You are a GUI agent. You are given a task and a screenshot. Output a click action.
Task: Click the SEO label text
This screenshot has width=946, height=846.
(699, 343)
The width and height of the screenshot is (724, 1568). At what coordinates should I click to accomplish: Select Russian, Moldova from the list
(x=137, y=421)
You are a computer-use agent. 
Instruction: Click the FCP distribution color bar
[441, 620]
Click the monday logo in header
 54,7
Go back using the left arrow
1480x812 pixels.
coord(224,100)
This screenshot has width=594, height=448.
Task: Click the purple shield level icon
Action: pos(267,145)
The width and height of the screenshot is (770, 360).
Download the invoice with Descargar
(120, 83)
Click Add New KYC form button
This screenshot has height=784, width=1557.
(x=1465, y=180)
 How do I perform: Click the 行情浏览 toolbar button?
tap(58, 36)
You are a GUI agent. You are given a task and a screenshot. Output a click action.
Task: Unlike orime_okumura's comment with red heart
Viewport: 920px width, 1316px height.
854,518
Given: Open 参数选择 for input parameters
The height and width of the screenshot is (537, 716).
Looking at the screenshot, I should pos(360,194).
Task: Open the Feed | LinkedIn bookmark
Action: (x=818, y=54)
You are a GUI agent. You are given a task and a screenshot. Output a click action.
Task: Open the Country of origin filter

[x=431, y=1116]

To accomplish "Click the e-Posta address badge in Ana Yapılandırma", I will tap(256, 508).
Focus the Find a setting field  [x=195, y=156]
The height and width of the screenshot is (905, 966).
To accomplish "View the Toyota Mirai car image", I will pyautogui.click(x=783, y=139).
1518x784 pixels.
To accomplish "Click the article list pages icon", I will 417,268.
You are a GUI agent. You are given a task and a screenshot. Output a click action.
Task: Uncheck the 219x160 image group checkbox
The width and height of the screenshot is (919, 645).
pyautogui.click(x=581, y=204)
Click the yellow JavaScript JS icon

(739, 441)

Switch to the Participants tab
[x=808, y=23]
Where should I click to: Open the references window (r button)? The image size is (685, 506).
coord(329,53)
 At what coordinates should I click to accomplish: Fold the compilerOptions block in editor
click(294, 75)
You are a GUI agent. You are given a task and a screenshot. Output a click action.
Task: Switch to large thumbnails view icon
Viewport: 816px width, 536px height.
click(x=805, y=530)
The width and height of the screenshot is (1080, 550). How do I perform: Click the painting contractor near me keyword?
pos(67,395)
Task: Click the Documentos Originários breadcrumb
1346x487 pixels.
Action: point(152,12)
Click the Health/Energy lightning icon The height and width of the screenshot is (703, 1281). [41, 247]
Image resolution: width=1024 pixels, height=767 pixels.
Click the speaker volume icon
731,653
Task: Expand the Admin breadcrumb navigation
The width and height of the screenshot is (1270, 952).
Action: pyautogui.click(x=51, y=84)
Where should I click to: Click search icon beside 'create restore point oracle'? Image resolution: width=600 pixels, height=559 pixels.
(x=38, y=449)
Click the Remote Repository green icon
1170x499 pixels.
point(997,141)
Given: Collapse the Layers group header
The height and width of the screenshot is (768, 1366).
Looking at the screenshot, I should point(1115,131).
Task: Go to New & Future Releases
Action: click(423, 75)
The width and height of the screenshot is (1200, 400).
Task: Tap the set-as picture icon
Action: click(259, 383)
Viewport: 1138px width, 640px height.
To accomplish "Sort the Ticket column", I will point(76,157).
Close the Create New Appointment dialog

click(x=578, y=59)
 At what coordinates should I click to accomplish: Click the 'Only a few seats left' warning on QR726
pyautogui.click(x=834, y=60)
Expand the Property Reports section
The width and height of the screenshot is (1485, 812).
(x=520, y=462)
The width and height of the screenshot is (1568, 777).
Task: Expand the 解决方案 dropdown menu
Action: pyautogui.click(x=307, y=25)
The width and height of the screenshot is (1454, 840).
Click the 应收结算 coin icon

## Assigned task
Your answer should be one number: the count of lines in the records above that contain "group".

## Answer box
2